● **Information given**
+--

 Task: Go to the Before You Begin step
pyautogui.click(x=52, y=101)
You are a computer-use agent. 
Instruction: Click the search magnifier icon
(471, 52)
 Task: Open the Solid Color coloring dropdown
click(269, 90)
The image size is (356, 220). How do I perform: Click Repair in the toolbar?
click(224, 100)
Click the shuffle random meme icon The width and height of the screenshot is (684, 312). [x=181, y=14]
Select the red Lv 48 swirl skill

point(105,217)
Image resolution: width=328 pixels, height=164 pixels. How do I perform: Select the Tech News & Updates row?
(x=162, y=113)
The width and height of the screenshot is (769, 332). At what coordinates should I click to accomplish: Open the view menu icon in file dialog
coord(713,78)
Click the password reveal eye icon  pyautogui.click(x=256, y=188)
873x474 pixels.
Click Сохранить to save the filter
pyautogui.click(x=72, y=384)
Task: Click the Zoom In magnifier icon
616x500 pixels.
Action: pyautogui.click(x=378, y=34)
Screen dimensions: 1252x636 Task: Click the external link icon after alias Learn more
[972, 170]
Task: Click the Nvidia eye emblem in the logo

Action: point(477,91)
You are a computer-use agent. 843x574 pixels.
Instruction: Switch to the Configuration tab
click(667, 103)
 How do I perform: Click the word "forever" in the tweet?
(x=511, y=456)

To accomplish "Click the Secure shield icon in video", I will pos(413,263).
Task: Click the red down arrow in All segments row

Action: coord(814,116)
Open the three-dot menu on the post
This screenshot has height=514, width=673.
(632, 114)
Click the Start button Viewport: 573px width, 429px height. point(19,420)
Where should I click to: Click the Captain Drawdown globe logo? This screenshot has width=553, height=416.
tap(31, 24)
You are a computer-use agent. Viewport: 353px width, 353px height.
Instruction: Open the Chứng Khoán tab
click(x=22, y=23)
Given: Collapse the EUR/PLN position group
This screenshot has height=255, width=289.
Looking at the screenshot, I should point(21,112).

+--

● **Work instructions**
The answer must be the data above, repeated exactly as it stands.

● **Problem solution**
 Task: Go to the Before You Begin step
pyautogui.click(x=52, y=101)
You are a computer-use agent. 
Instruction: Click the search magnifier icon
(471, 52)
 Task: Open the Solid Color coloring dropdown
click(269, 90)
The image size is (356, 220). How do I perform: Click Repair in the toolbar?
click(224, 100)
Click the shuffle random meme icon The width and height of the screenshot is (684, 312). [x=181, y=14]
Select the red Lv 48 swirl skill

point(105,217)
Image resolution: width=328 pixels, height=164 pixels. How do I perform: Select the Tech News & Updates row?
(x=162, y=113)
The width and height of the screenshot is (769, 332). At what coordinates should I click to accomplish: Open the view menu icon in file dialog
coord(713,78)
Click the password reveal eye icon  pyautogui.click(x=256, y=188)
873x474 pixels.
Click Сохранить to save the filter
pyautogui.click(x=72, y=384)
Task: Click the Zoom In magnifier icon
616x500 pixels.
Action: pyautogui.click(x=378, y=34)
Screen dimensions: 1252x636 Task: Click the external link icon after alias Learn more
[972, 170]
Task: Click the Nvidia eye emblem in the logo

Action: point(477,91)
You are a computer-use agent. 843x574 pixels.
Instruction: Switch to the Configuration tab
click(667, 103)
 How do I perform: Click the word "forever" in the tweet?
(x=511, y=456)

To accomplish "Click the Secure shield icon in video", I will pos(413,263).
Task: Click the red down arrow in All segments row

Action: coord(814,116)
Open the three-dot menu on the post
This screenshot has height=514, width=673.
(632, 114)
Click the Start button Viewport: 573px width, 429px height. point(19,420)
Where should I click to: Click the Captain Drawdown globe logo? This screenshot has width=553, height=416.
tap(31, 24)
You are a computer-use agent. Viewport: 353px width, 353px height.
Instruction: Open the Chứng Khoán tab
click(x=22, y=23)
Given: Collapse the EUR/PLN position group
This screenshot has height=255, width=289.
Looking at the screenshot, I should point(21,112).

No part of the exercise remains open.